**Aim of the exercise**:
Restate, word for word, the run of lines that starts at the line containing "The width and" and ends with the final line of the listing. Leave pictures out.
=== Section Start ===
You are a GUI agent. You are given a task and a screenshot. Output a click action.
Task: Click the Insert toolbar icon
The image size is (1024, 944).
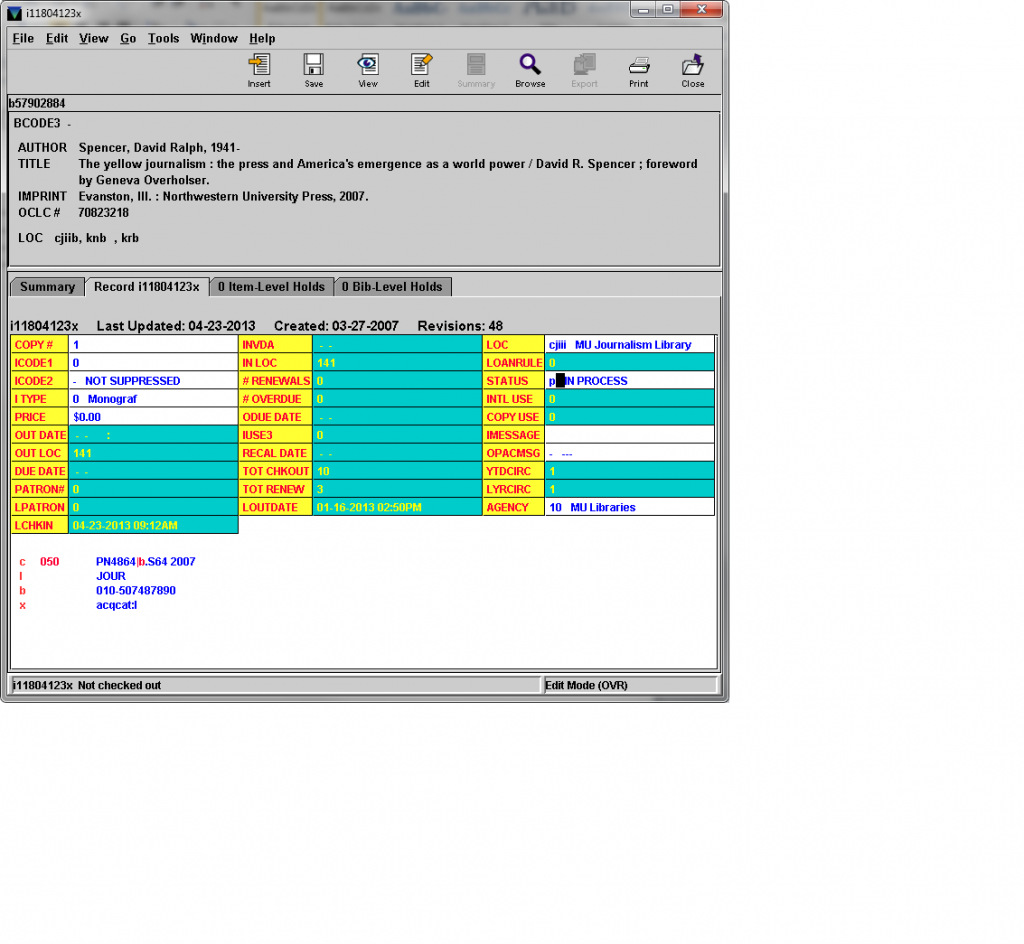pyautogui.click(x=259, y=70)
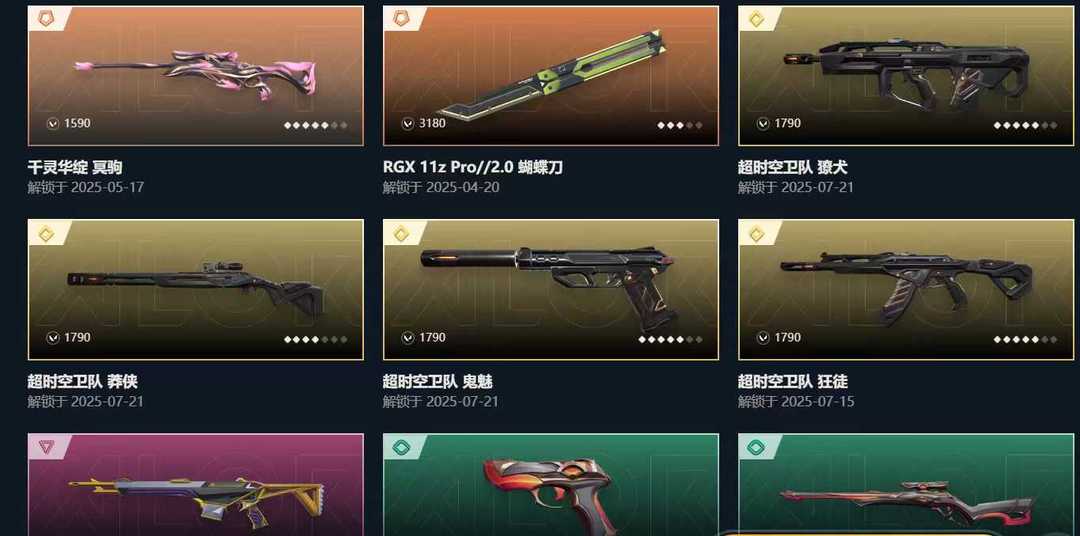
Task: Click the gold tier badge on the 狂徒 card
Action: (756, 234)

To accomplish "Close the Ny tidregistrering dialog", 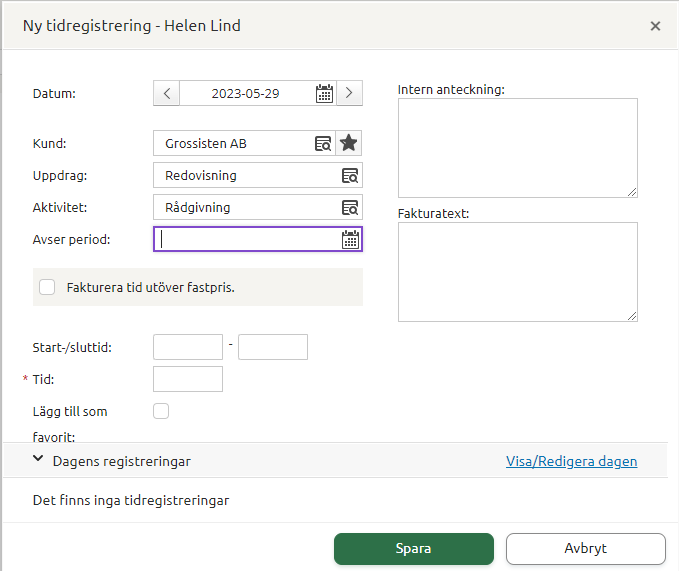I will click(655, 26).
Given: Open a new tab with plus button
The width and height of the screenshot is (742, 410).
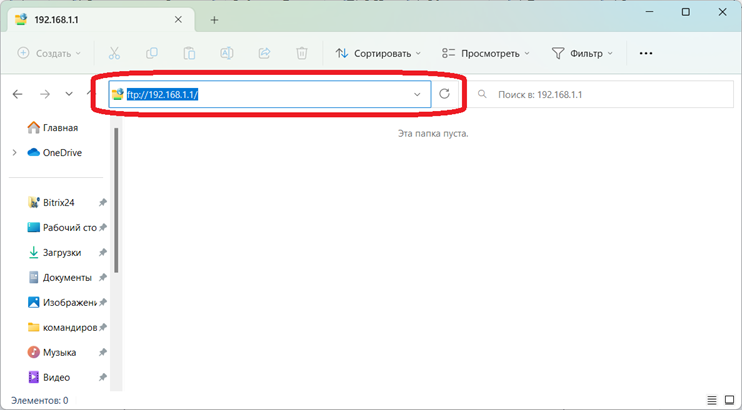Looking at the screenshot, I should coord(214,20).
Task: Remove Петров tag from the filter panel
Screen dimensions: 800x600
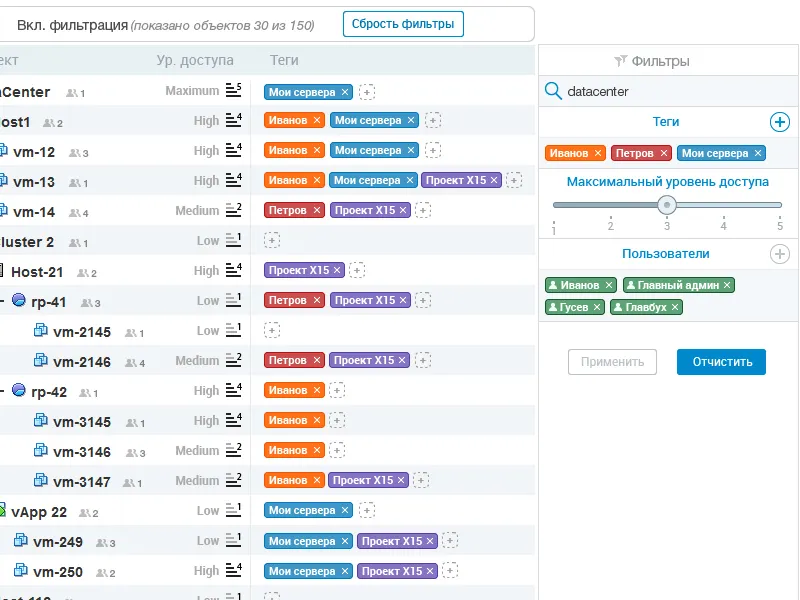Action: [662, 153]
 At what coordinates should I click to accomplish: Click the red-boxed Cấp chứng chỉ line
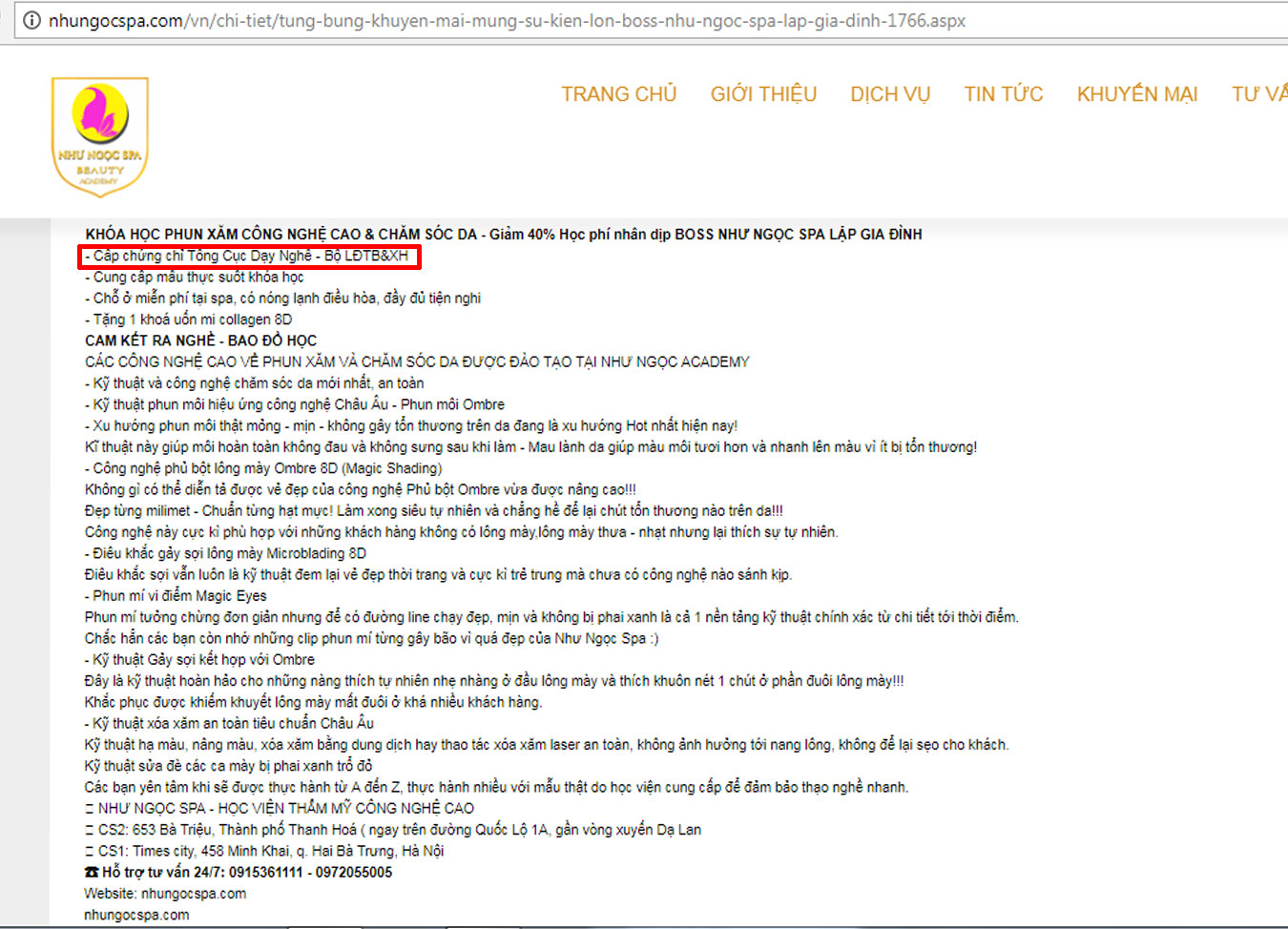[249, 256]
=== Section End ===
**Completed exercise**:
The width and height of the screenshot is (742, 410).
Looking at the screenshot, I should coord(214,20).
Task: Remove Петров tag from the filter panel
Screen dimensions: 800x600
Action: [662, 153]
 At what coordinates should I click to accomplish: Click the red-boxed Cấp chứng chỉ line
[249, 256]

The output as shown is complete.